Pero lo que provoca que aparezcan los paradigmas y se produzcan este tipo de revoluciones del saber científico son las crisis de la ciencia, son esas etapas de profunda inseguridad profesional que requieren de una respuesta precisa desde la comunidad científica en turno, ya que el científico, como buen profesional de la ciencia, como un ente del saber, debe tener la competencia necesaria para reaccionar a las tensiones del mundo desordenado en el que vive. Las crisis permiten reconstruir profundamente los paradigmas establecidos o, en su caso, si así lo amerita la ocasión, darle la bienvenida a uno nuevo.
Así, al desentrañar la trama conceptual de la ciencia, el físico y filósofo estadounidense se enfocó en lo que debería ser la función del quehacer científico. En efecto, hizo hincapié en que la labor fundamental de la ciencia es desarrollar el uso de nuevos procedimientos para el estudio y la resolución de los “enigmas” científicos, enigmas solucionables y que pudieran poner a prueba la creatividad y el ingenio de quien hace la investigación, pues hacer ciencia invita a buscar diferentes formas de estudiar un mismo problema con el fin de obtener cada vez mejores resultados.
Con el paso del tiempo, las revoluciones científicas han transformado las visiones del mundo de las sociedades en turno. Por tal motivo, reconocerlas como elementos fundamentales para el desarrollo de la humanidad nos ayuda a vivir las incertidumbres con consciencia y, al mismo tiempo, favorece la evolución epistemológica de cada era planetaria. En ese sentido, las ideas y postulados de Edgar Morin (1984) encajan a la perfección para tratar de dar una explicación razonada acerca de la ciencia, el método científico y el surgimiento de los paradigmas.
Edgar Morin concuerda con Tomas Kuhn sobre la función elucidante de la ciencia. Para Morin, la razón principal de existencia de la ciencia es la resolución de enigmas y la disipación de misterios. Sin embargo, es cuidadoso al concebir a la ciencia como idea de progreso, ya que, a decir del propio pensador, una ciencia sin consciencia es ambivalente. Si bien el conocimiento nos otorga desarrollo, también puede convertirse en amenaza de autodestrucción (bomba atómica) si no se utiliza de manera adecuada.
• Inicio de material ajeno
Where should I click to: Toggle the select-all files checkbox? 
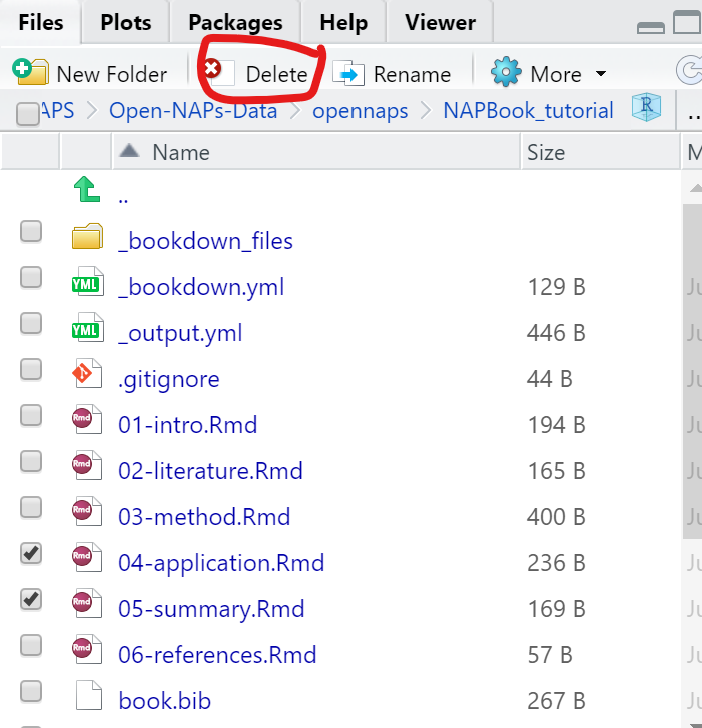[29, 115]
Edgar Morin basa sus postulados en la idea pascaliana de una ciencia holística, en el sentido de tomar en cuenta las relaciones que guardan el todo y las partes de manera estrecha. Según este filósofo contemporáneo, hemos pasado mucho tiempo manejando un pensamiento disyuntivo que separa la naturaleza de la cultura y el objeto del sujeto; situación que no es nada sana, pues lo importante es respetar la autonomía de dichos agentes y establecer las relaciones necesarias para transformar nuestras estructuras cognitivas en pro de un conocimiento holístico y un desarrollo integral de la ciencia, donde nada esté de más y se abarquen cada una de las dimensiones existentes. Cabe señalar que esta concepción también fue influenciada por la teoría de sistemas de Bertalanffy.
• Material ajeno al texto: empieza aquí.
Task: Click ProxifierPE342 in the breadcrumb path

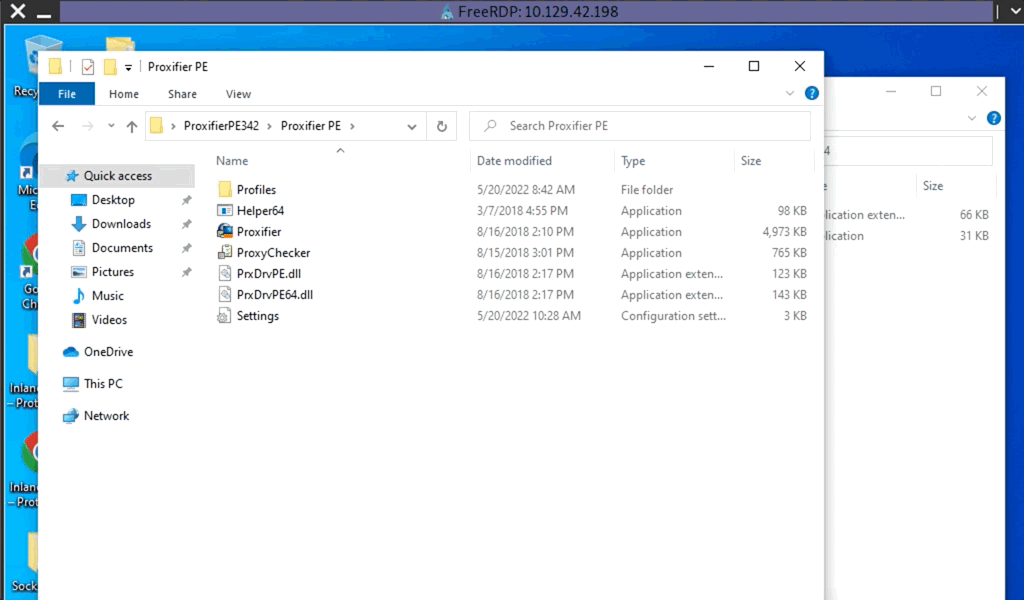Action: pyautogui.click(x=221, y=126)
En el mismo tenor, Edgar Morin redefine la idea del “progreso” acumulativo y lineal de la ciencia clásica para pensar en un progreso reflexivo, con autocrítica y en función de la incertidumbre, ya que consideraba que “demasiada información oscurece el conocimiento”, lo que significa -extrapolando la idea al mundo real- que no por el hecho de tener avances científicos y tecnológicos la calidad de vida mejora en automático . Por tal razón, el progreso real reconoce la ignorancia, el azar, el orden y el desorden, es decir, la complejidad como elemento fundamental para el análisis, la reflexión y la transformación de la realidad.
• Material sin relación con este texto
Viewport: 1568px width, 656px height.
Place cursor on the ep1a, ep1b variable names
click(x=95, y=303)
La complejidad, según Edgar Morin, es una forma de “pensar desde el orden y el desorden a pesar de lo irracionalizable y lo inconcebible” (2008, p.15) , es un mecanismo de procesos autogenerativos de conocimiento científico. Es lo embrollado, lo enmarañado, lo que no se puede simplificar dentro de la realidad, aquello que actúa bajo una lógica transdisciplinaria y totalizante. En términos concretos, lo complejo (Morin, 1988):
Asocia al objeto y al entorno.
Une el objeto a su observador.
Reconoce al objeto como un sistema.
Desintegra lo simple.
Confronta la contradicción.
En ese sentido, la complejidad se erige como un método que toma en cuenta lo que la ciencia clásica había dejado de lado, ignorado o discriminado, pues concibe al progreso a través del reconocimiento y la denuncia del error, de lo falso y del engaño. ¿Podríamos decir entonces que lo planteado por Edgar Morin es un paradigma? Sí, el paradigma de la complejidad.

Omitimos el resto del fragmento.